No zap o vô diz que tem um presente pra eles, os netos já chegam perguntando cadê, e ele fala que, pela primeira vez, será um presente vivo.

- É um cachorrinho, vô? – a menina arregala os olhos.

- Deve ser planta, boba – fala o menino e o vô meio que concorda, não é planta mas vem de planta.

Para de fazer suspense, vô, fala o menino, senão até perde a graça, fala a menina, então o vô vai pro quintal e aponta a goiabeira que plantaram juntos, eles lembram bem, o vô cavando a cova, depois eles regando com a chaleira da vó - e agora ali está a goiabeira mais alta que eles.

- A primeira goiaba! – o vô mostra num galho a goiaba amarelona, eles fotografam, postam, depois falam alto para si mesmos:

- Mas é uma goiaba só...

- Vai ser de quem?

- Bem – o vô fala pegando a goiaba no galho – falei que é um presente vivo mas – colhe a goiaba – agora começa a morrer.

A menina fica olhando triste a goiaba na mão do vô, fala ao menino que pode ficar a metade dela, não quer goiaba morta.
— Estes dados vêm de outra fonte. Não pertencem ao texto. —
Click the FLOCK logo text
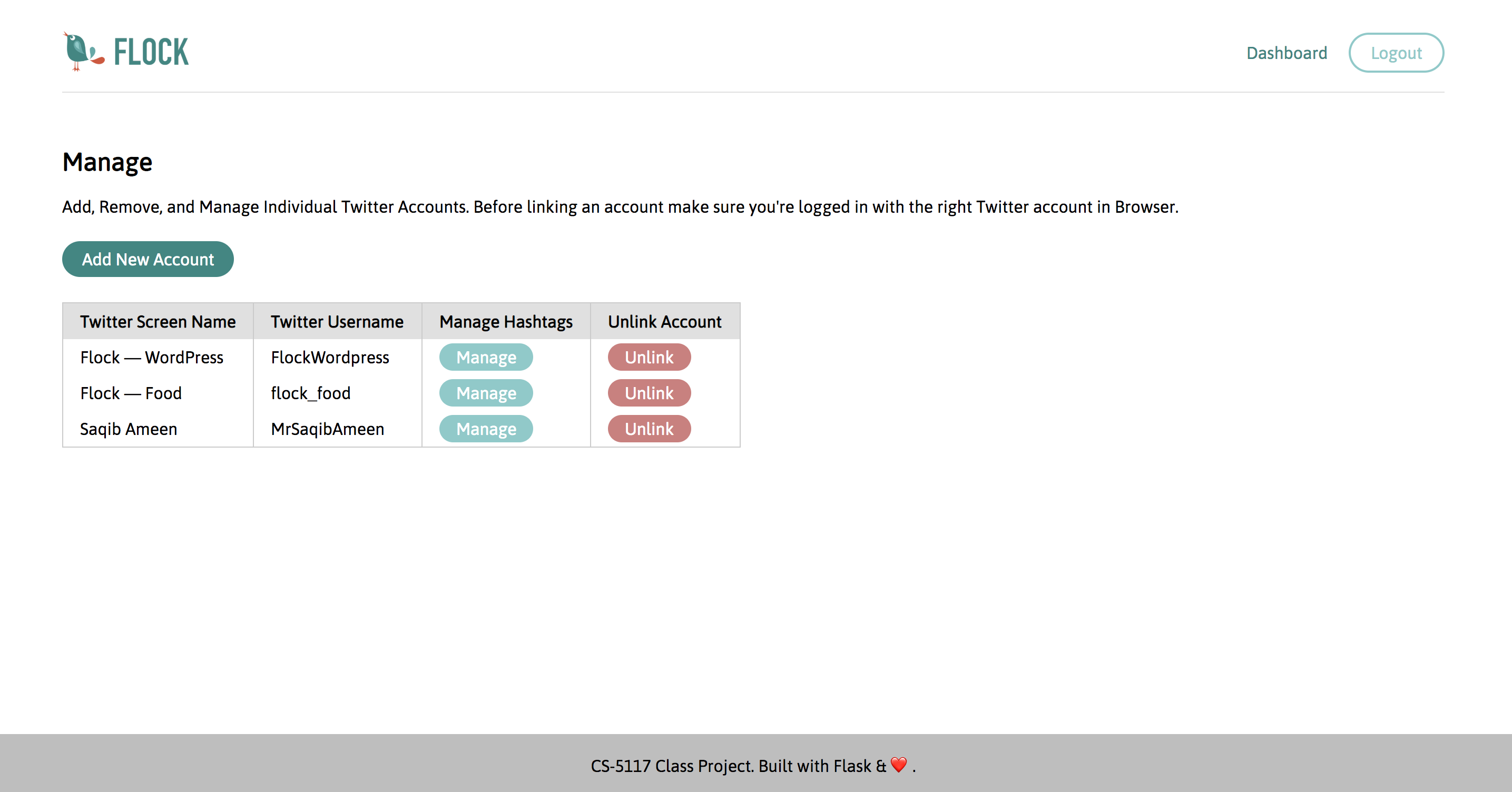Screen dimensions: 1512x792 151,52

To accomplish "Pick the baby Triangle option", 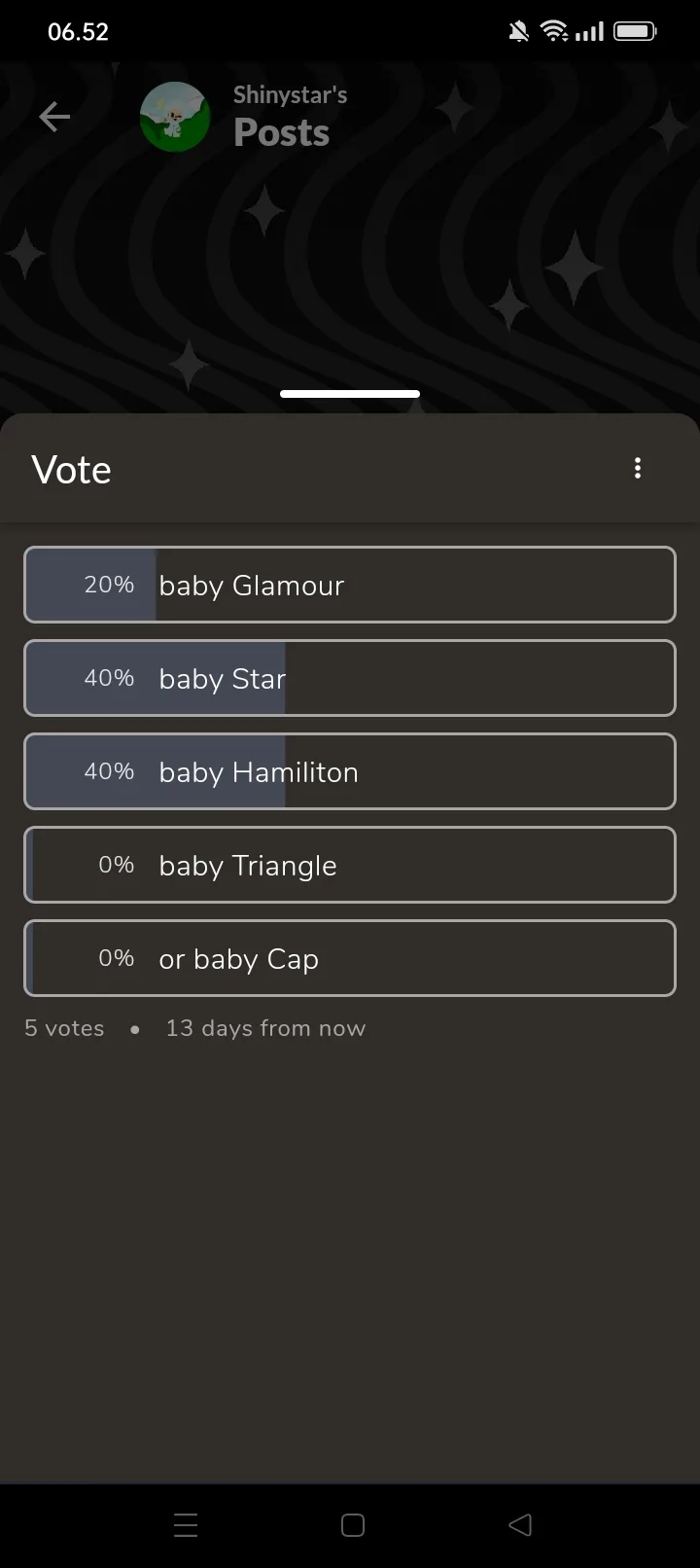I will pos(350,865).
O menino ri:

- Deixa de ser boboca, tudo que a gente come já morreu, fruta, legume, carne.

- Então – ela cruza os braços – não vou comer mais nada.

O vô pisca matreiro: - Na verdade, tudo está sempre vivo!

Cochicha como se contasse segredo:

- A goiaba só está passando duma forma de vida pra outra. Tudo que a gente come, continua vivendo na gente, vira teu sangue, tua carne, teus ossos...

- ...e teu cocô – emenda o menino, ela olha com nojo a goiaba.

- Mas – salva o vô – mesmo cocô vai se transformar noutra forma de vida, nada acaba!

A menina pensa que pensa até perguntar: - Que que meu cocô vai virar, vô?

- Depende – envieza o vô – Num vaso, pode até virar flor, na horta virar legume...

Ela leva o vô até o vaso sanitário:

- Aqui cocô vira o que?

O vô pensa, o menino diz que ao menos vai virar um cocô feliz, se encontrando com outros cocôs. O vô suspira fundo, diz que até o planeta é vivo:

- A Terra se mexe com as correntes marinhas, os terremotos, os furacões e os vulcões! Gente tem sangue, a Terra tem lava! Você comendo ou não a goiaba, ela vai continuar integrada ao processo infinito de degeneração e revivescência, dos átomos às galáxias, entendem?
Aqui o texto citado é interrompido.